:: The records
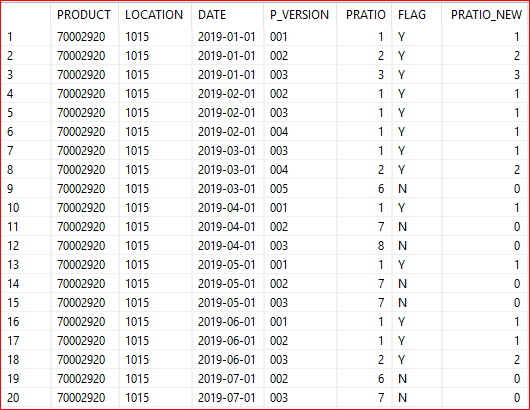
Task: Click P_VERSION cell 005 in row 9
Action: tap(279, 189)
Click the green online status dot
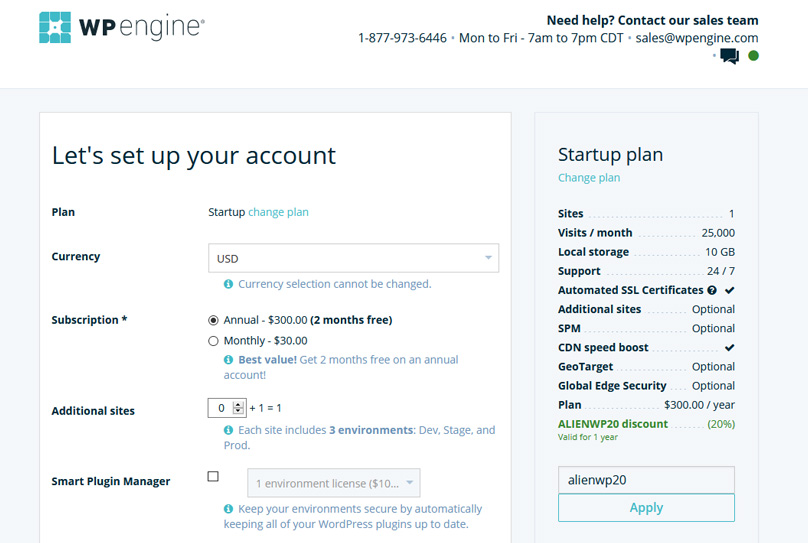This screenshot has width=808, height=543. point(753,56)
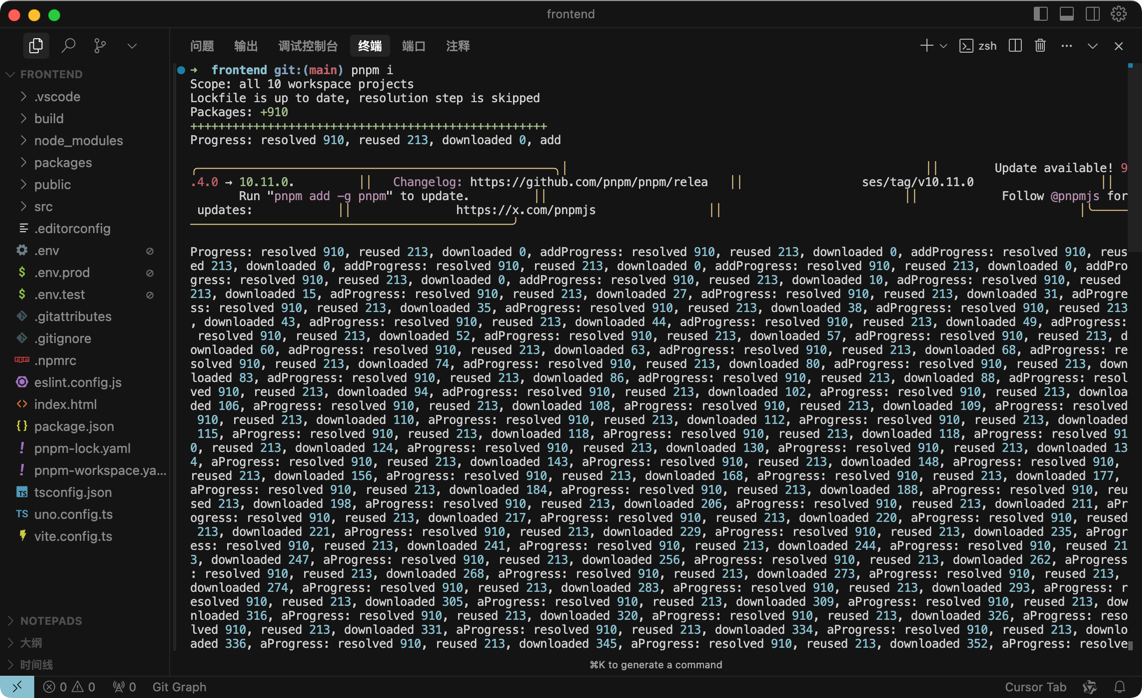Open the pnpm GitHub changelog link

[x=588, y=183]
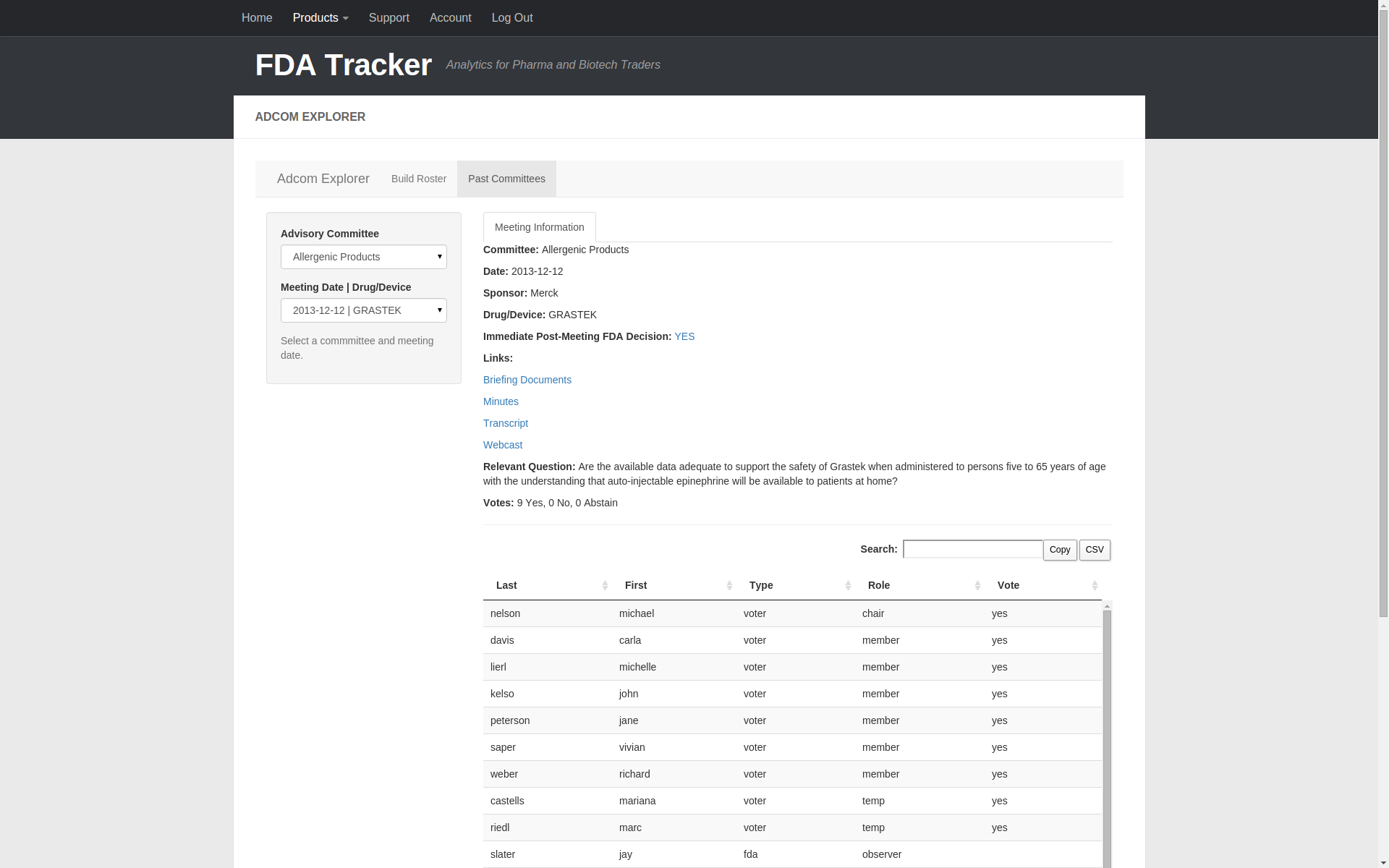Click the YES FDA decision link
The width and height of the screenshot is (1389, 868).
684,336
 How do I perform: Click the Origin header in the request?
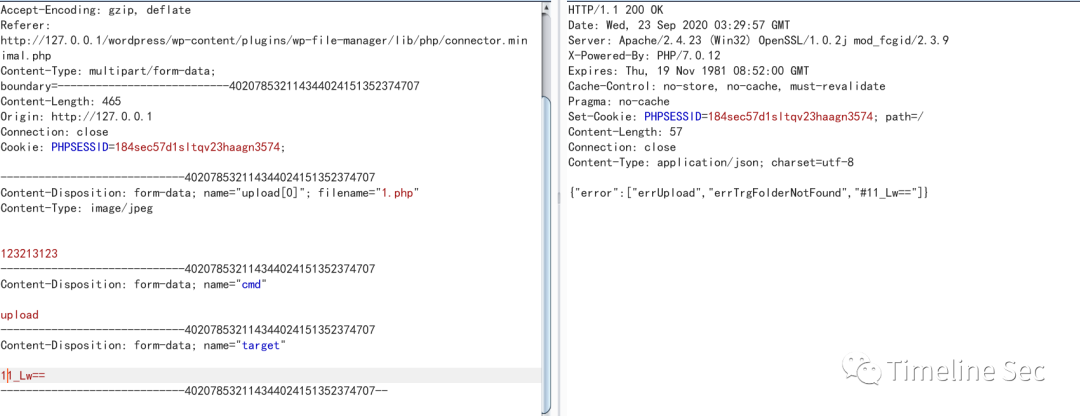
::::
:: The records
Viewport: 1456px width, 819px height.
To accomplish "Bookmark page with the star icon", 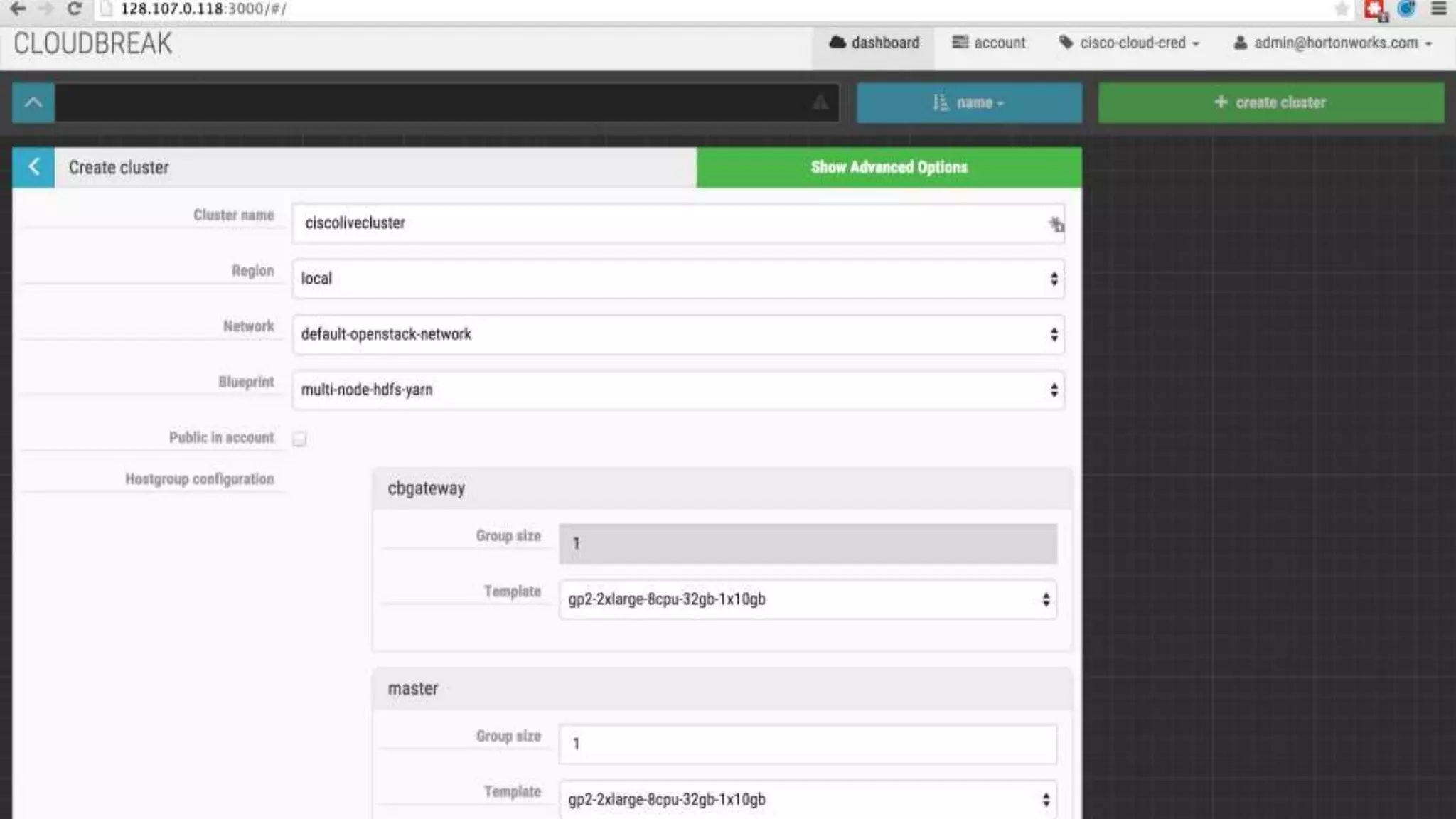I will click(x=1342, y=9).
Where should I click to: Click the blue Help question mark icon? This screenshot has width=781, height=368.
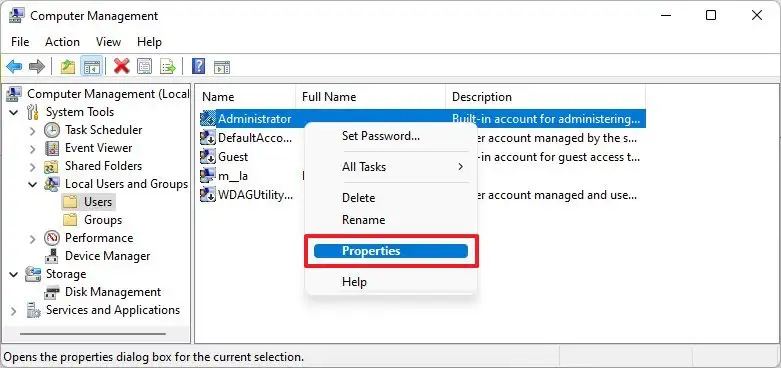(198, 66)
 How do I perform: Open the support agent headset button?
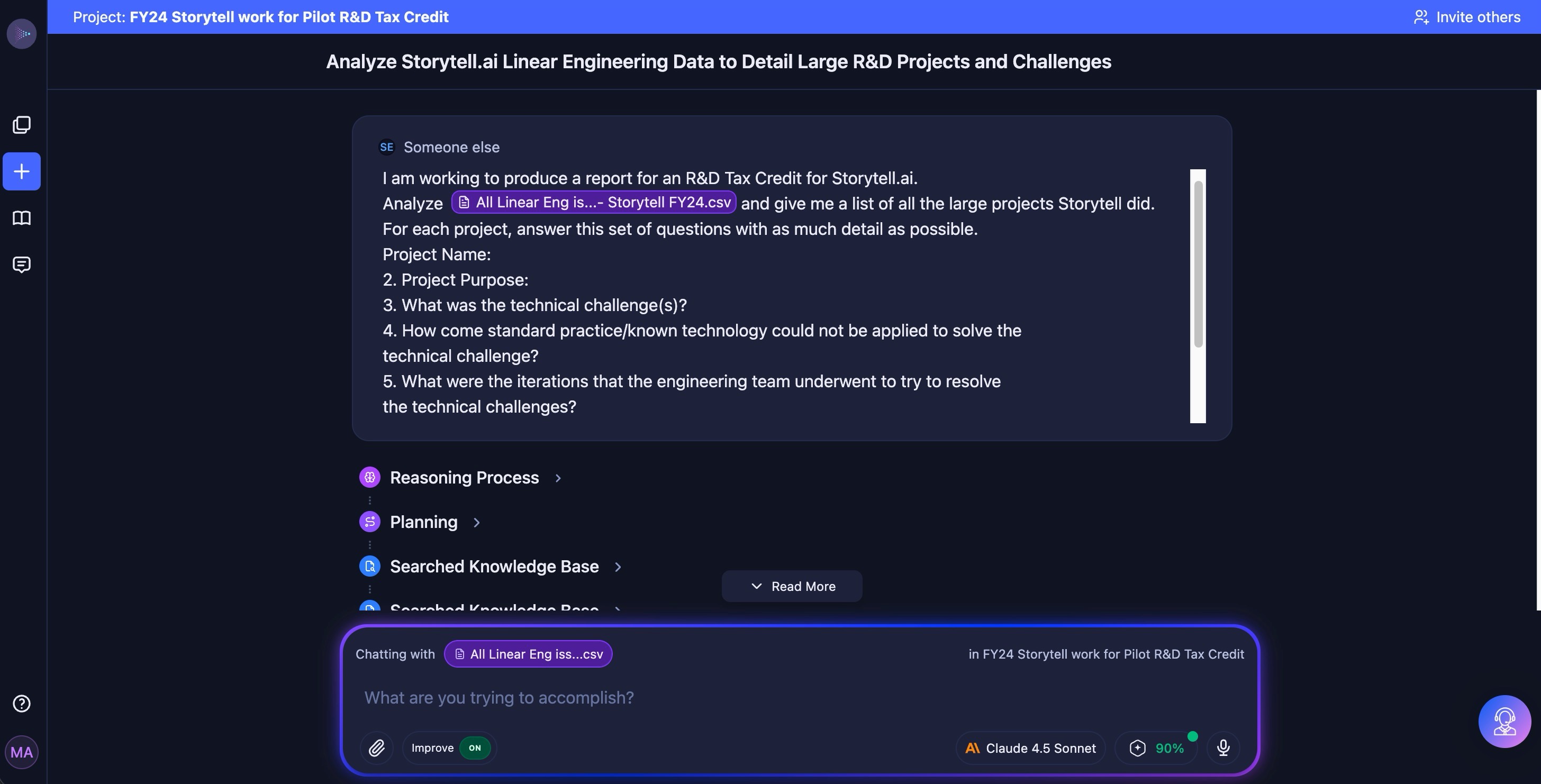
::::
:: The records
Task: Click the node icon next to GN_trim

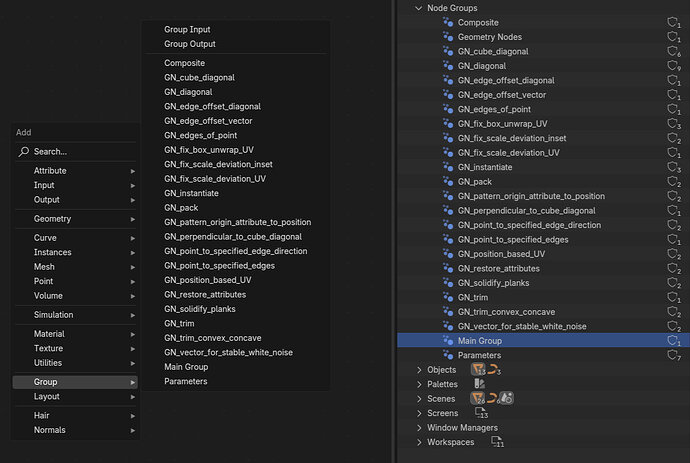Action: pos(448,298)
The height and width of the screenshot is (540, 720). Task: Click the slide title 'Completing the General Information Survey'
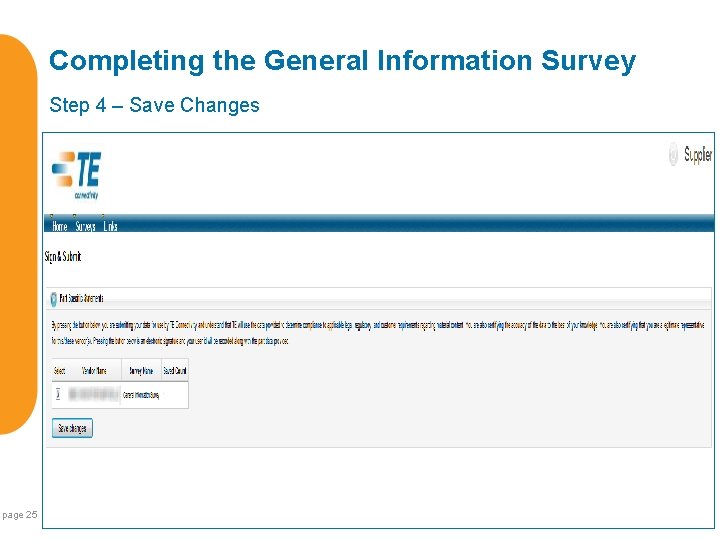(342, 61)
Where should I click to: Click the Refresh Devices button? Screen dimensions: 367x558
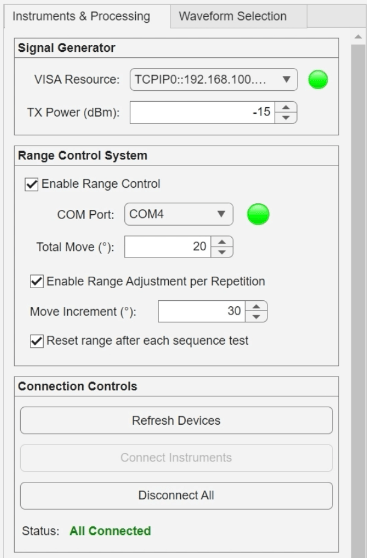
::::
### Your task
Copy the listing above word for word, starting with the line with "Click the green online status dot" and going on through the line with "How do I perform: Click". Leave the pictures out of your answer.

### Solution to this task
Click the green online status dot
This screenshot has width=808, height=543. point(753,56)
Open the pnpm GitHub changelog link

[x=588, y=183]
Click the YES FDA decision link
The width and height of the screenshot is (1389, 868).
684,336
 How do I perform: Click the Origin header in the request?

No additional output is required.